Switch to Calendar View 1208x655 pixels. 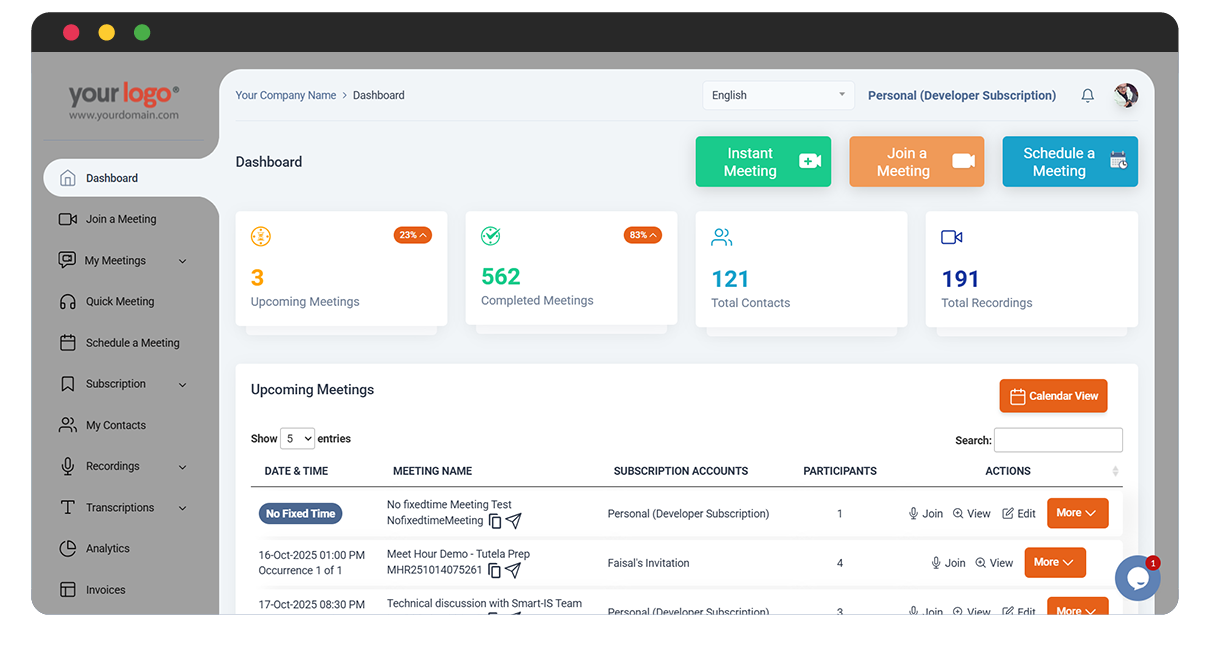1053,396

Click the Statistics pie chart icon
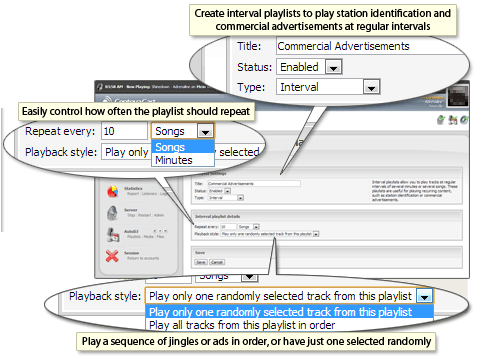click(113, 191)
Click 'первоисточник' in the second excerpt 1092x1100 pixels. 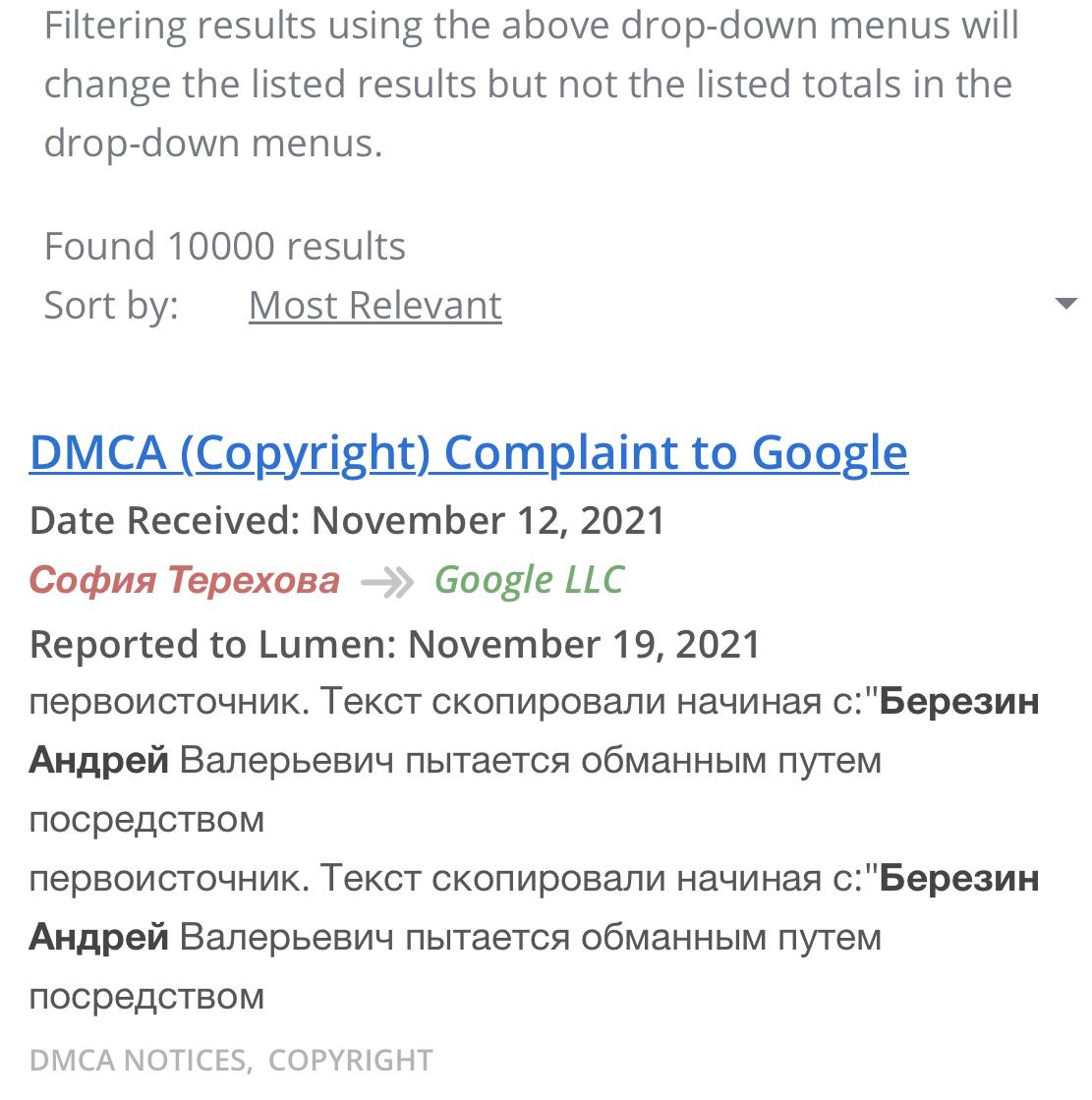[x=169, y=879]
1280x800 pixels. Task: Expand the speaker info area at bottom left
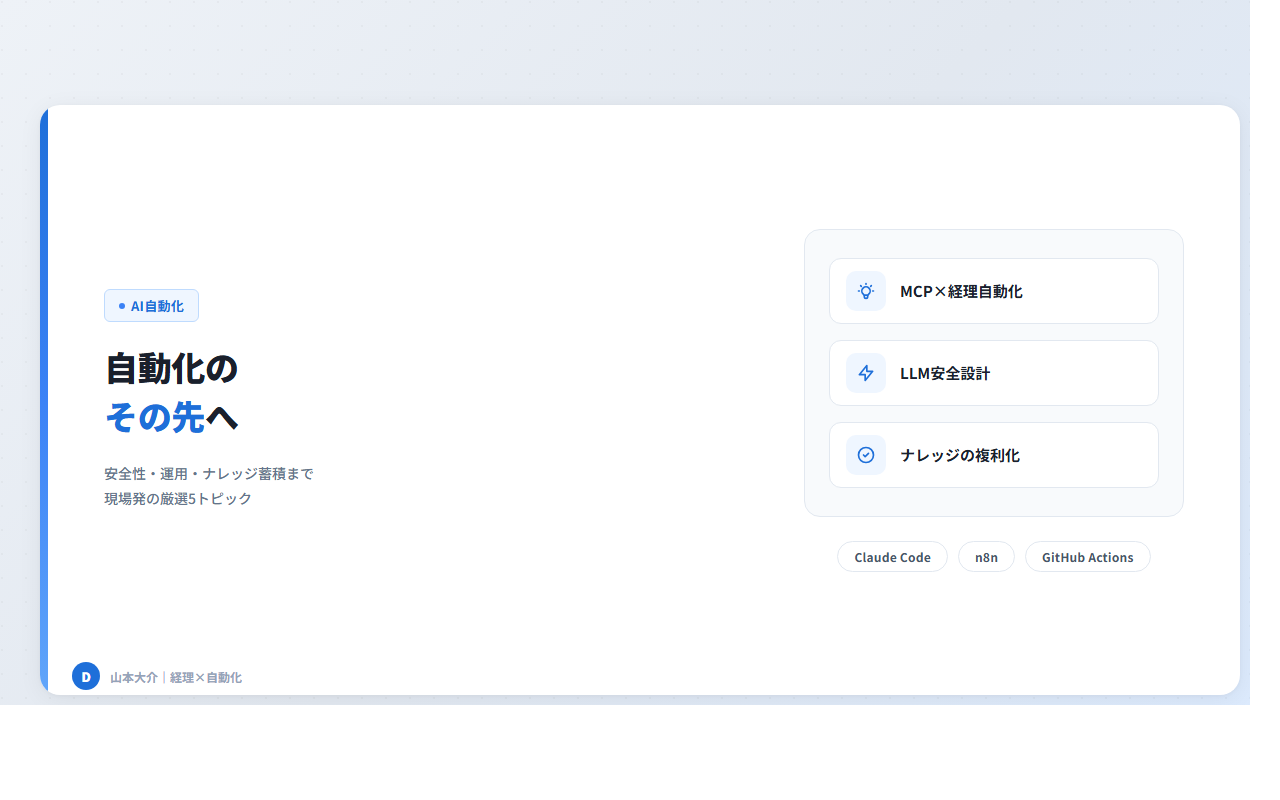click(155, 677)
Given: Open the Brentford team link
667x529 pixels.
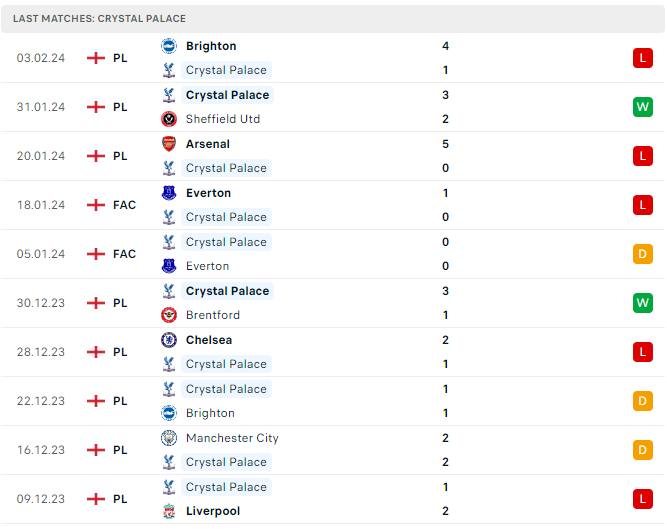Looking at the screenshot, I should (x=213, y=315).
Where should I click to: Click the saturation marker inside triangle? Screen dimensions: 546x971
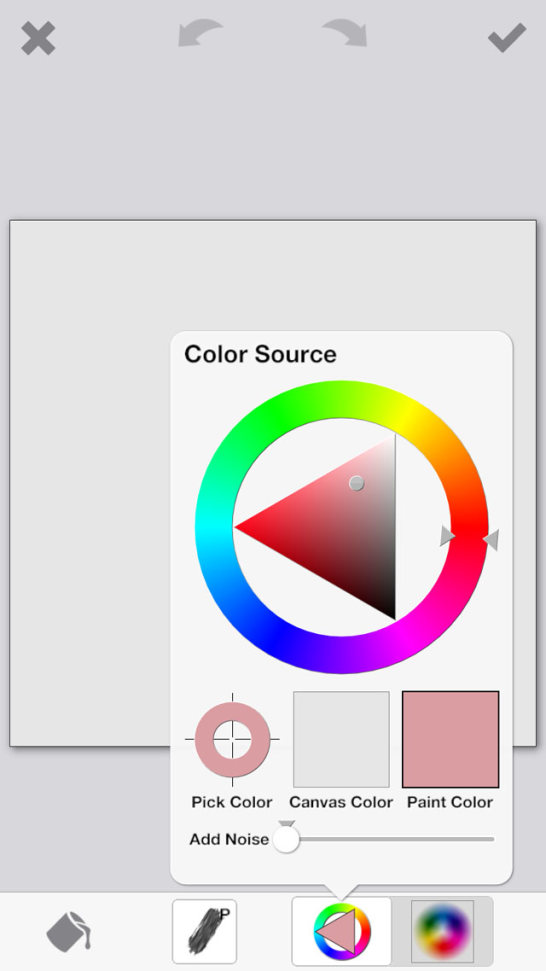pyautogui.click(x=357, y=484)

•••

- The task -
Reproduce the records above exactly, but only from the line containing "Given: Open the Brentford team link" through the last line, both included, and without any pictures.

- Expected answer -
Given: Open the Brentford team link
667x529 pixels.
Looking at the screenshot, I should (x=213, y=315).
Where should I click to: Click the saturation marker inside triangle? Screen dimensions: 546x971
pyautogui.click(x=357, y=484)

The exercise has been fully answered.